Dec 31, 2013, 5:50 AM EST
Tuesday’s latest update from the medical team of doctors at Grenoble University Hospital in France is that Michael Schumacher’s condition is “slightly improved,” but that his condition is still critical and his situation will still need to be monitored on an hourly basis.
A new CT scan was taken late Monday night and showed an improved status, so an option was presented to Schumacher’s family as to whether to do another operation to further reduce pressure on his brain. A two-hour procedure then began at 10 p.m. to evacuate a hematoma on the left side of his brain.
Schumacher is still in an artificial coma, but the operation went well. Further hematomas do still exist, but the one that was removed was large, easily accessible and could be removed without undue risk, according to doctors.
“We have effectively at the end of the afternoon, received a transitional improvement in the pressure on the brain for Michael Schumacher,” anesthesiologist professor Jean-Francois Payen explained, via a stream aired by the BBC. “This meant we could take a new scan without putting him at risk. This showed signs he is relatively stable. So there is no worsening of the initial lesions.
“In discussing this with my neurosurgeon colleagues, we decided that since there was an improvement, we should do this operation. We didn’t think to do so initially. In the evening, this operation would allow, to reduce further the pressure on the brain. We did this overnight, and with a relatively good result. So this morning we took some more pictures/scans. We have noticed to evacuate the hematoma further, the situation is better controlled than yesterday.”
Doctors would not use the word “optimistic,” yet, instead cautioning this remains an hour-by-hour process. But they did admit to feeling less anxious than at the time 24 hours ago.
They also said repeatedly they cannot forecast how Schumacher’s condition will change over the next hours. While it could improve, it could also get worse.
All decisions have been made in consultation with Schumacher’s family, who remain at his bedside. No transfer of hospital will occur at this time; a transfer has been ruled “too dangerous” by the doctors due to Schumacher’s delicate state.
Doctors ended the half-hour press conference saying they would ask that press conferences be the only form of updates, rather than one-on-one interviews, to allow the medical team to continue to do its job. They reiterated that the only difference between Schumacher and the hospital’s other patients in the presence of the press; that all patients receive the same level of care.
Further updates, then, will only come when there is a change in condition, via another press conference. Schumacher sustained the head injuries on Sunday and doctors said it was too early to provide a prognosis on Monday.

Task instructions: Rewrite the part of the report on Michael Schumacher's condition that begins at the words "Doctors would not" and stops after "24 hours ago.", with "anxious" replaced by "worried".

Given records:

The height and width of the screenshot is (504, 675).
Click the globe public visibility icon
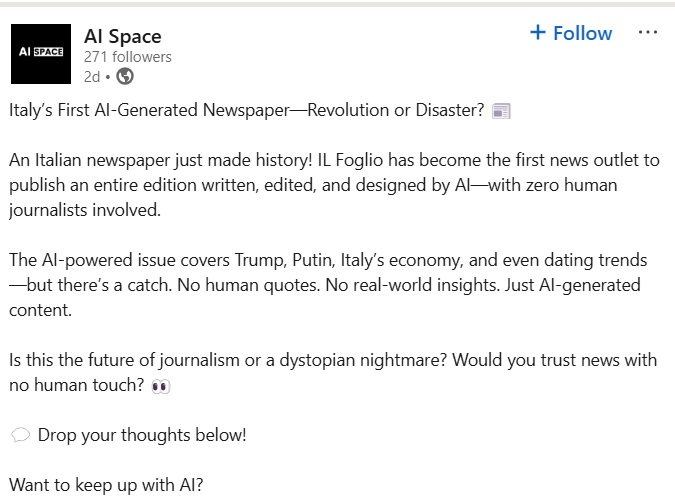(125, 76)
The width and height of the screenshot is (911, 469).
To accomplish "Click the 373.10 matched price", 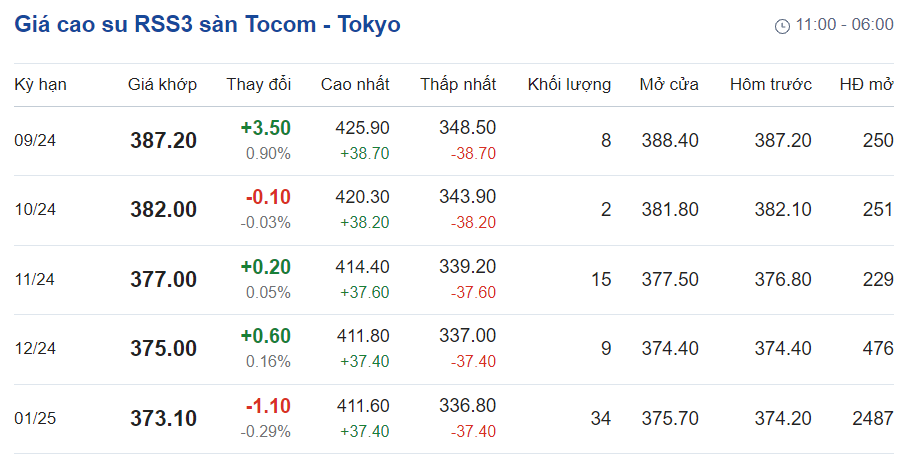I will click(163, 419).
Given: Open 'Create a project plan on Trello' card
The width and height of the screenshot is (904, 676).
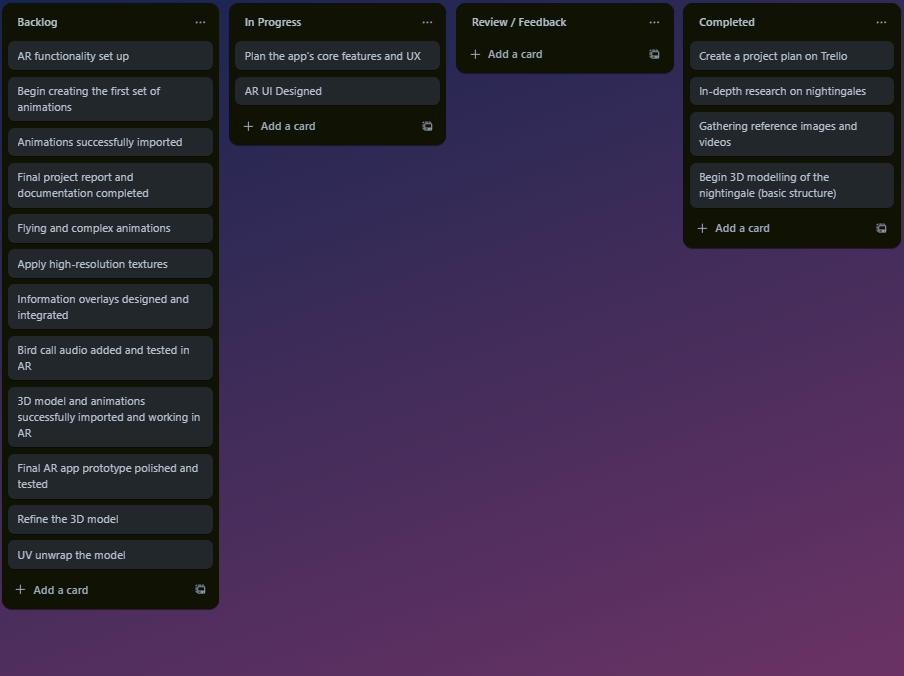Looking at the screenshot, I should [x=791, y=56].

--

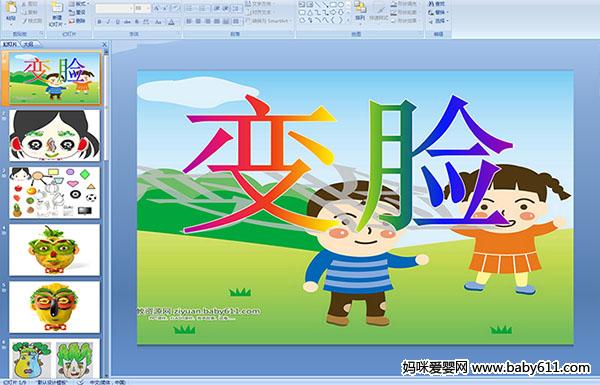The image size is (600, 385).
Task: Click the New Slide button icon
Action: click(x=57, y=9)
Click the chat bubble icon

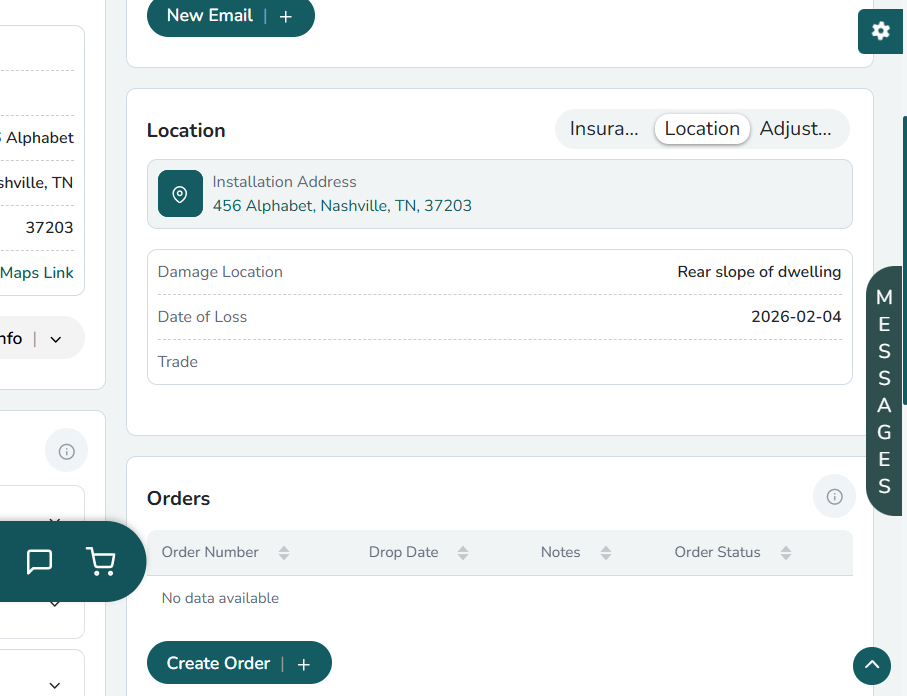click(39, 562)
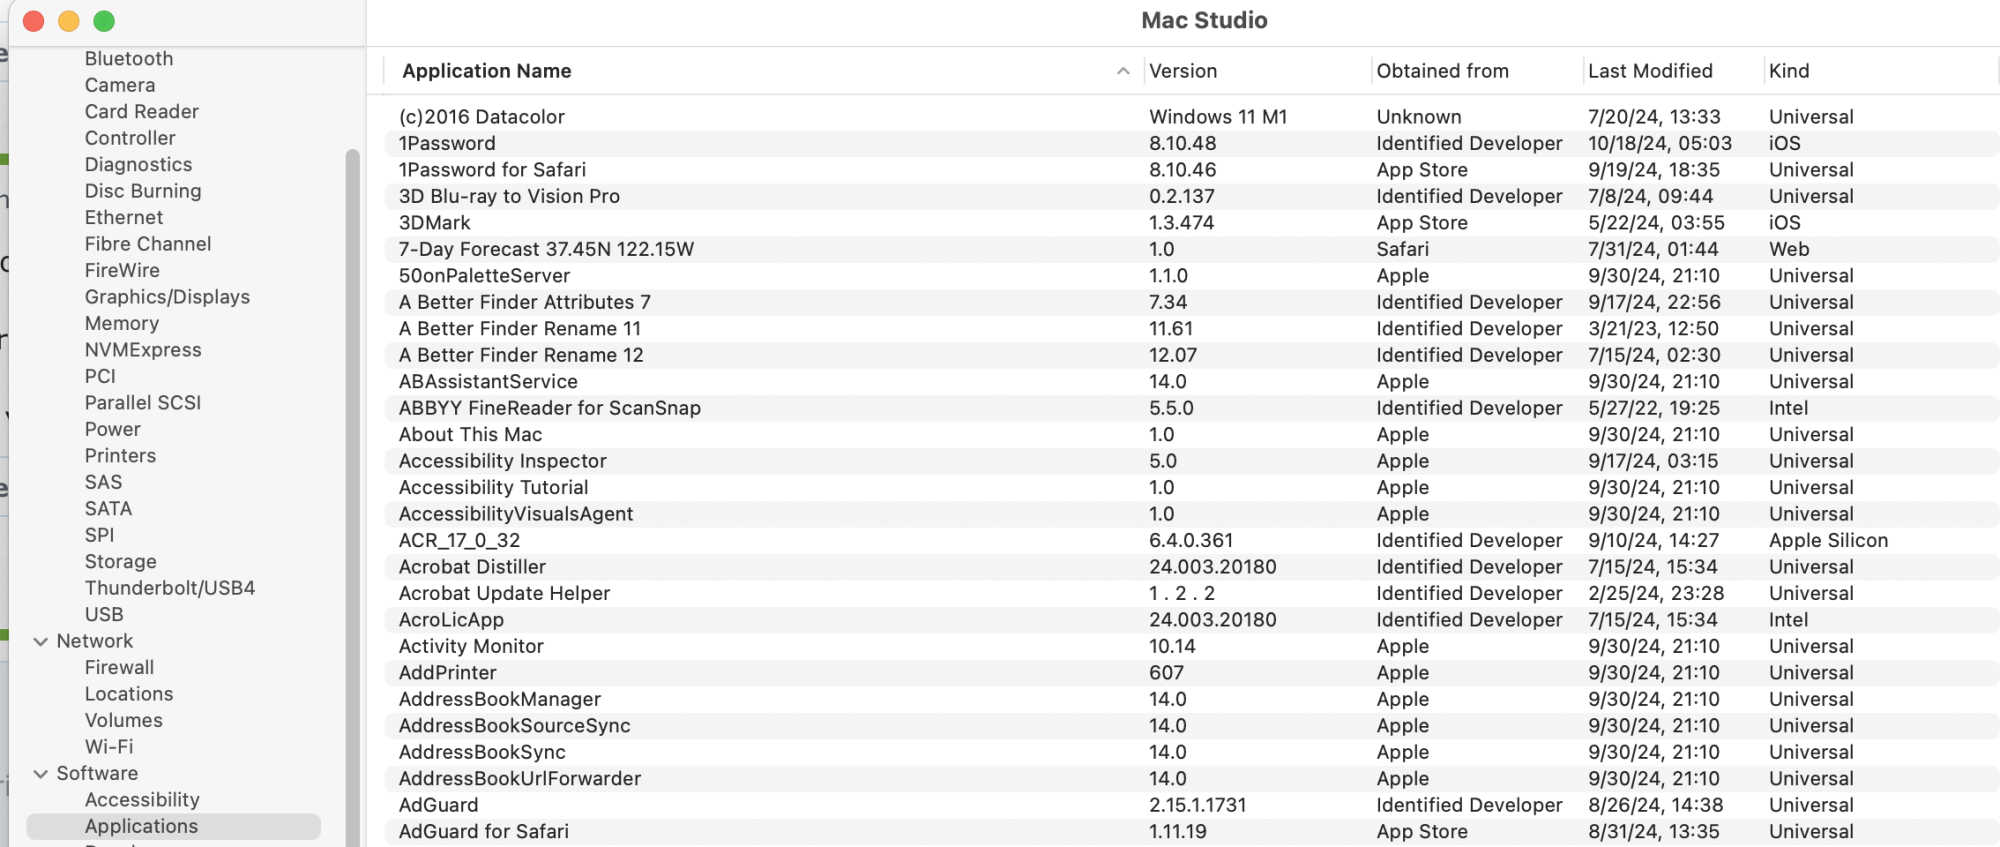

Output of the exercise:
Doctors would not use the word “optimistic,” yet, instead cautioning this remains an hour-by-hour process. But they did admit to feeling less worried than at the time 24 hours ago.